Hills Are Alive - But The Sound Isn’t Music Von Trapp Family Financial Feud Lands In Vermont’s Highest Court
Sixty years after they escaped Nazi-occupied Austria, members of the family whose charm and courage were immortalized in “The Sound of Music” are fighting among themselves - divided over $3 million that one branch of the family claims it’s owed by the other.
This week, the dispute made its way to Vermont’s highest court.
At issue is the value of stock held by about 20 dissenting shareholders.
The von Trapps’ finances have been incorporated since 1962, when the Trapp Family Lodge Inc. was formed to bring the family holdings together, according to court documents. The holdings include the Trapp Family Lodge hotel, 2,200 acres of land in Stowe, and some of the royalties to “The Sound of Music.”
Maria von Trapp, played by Julie Andrews in the movie, died in 1987. Maria’s youngest son, Johannes von Trapp, who lives in a house on the property, told the Burlington Free Press that tensions surfaced after that, leading to a 1993 “blow-up” that resulted in family members ousting him as president of the corporation running Trapp Family Lodge.

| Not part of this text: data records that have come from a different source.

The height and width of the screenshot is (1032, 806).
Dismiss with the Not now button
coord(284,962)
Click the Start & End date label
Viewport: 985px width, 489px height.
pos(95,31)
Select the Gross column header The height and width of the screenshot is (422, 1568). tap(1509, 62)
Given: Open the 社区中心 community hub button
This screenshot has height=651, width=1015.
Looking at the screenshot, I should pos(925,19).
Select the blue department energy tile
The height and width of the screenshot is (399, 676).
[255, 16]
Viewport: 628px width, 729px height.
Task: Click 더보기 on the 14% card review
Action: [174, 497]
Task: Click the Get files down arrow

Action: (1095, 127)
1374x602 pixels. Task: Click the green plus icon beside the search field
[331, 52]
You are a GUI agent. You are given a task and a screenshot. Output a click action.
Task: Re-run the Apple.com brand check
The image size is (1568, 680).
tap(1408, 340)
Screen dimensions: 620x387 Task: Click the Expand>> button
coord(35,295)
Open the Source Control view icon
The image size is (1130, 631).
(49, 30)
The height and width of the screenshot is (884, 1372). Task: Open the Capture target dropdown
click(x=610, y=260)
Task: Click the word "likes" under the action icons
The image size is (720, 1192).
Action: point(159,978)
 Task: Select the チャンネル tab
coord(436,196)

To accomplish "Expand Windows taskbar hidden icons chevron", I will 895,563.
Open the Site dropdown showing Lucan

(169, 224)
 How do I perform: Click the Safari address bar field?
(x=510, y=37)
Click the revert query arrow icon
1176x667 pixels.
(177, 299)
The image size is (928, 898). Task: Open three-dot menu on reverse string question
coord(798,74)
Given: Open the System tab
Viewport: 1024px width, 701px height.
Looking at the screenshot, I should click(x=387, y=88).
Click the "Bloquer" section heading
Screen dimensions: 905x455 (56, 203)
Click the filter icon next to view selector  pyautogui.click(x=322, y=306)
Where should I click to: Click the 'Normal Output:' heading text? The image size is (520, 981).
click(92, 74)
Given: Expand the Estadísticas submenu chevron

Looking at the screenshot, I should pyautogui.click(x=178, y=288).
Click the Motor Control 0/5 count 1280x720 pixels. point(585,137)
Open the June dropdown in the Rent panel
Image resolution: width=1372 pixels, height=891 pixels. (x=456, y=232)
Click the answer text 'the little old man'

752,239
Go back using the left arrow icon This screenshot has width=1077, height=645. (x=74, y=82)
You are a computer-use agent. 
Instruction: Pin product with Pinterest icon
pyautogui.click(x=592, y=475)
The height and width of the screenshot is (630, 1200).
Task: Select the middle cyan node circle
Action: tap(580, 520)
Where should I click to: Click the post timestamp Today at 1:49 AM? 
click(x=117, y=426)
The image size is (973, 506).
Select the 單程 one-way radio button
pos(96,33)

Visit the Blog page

Von Trapp won back control the next year and reorganized the company, he told the Free Press. Minority shareholders - including his sister and the children of two brothers - objected and cashed in their shares.
The business paid the dissenting family members about $2.5 million. They challenged the payment in Lamoille County Superior Court, saying they were due about twice as much. A three-judge panel agreed in May, ordering Trapp Family Lodge Inc. to pay a higher value - with interest, about $3 million.
Johannes von Trapp has appealed to the state Supreme Court. Lawyers for both sides argued their cases before the court this week. Neither von Trapp nor a lawyer for the dissenting family members returned calls Friday.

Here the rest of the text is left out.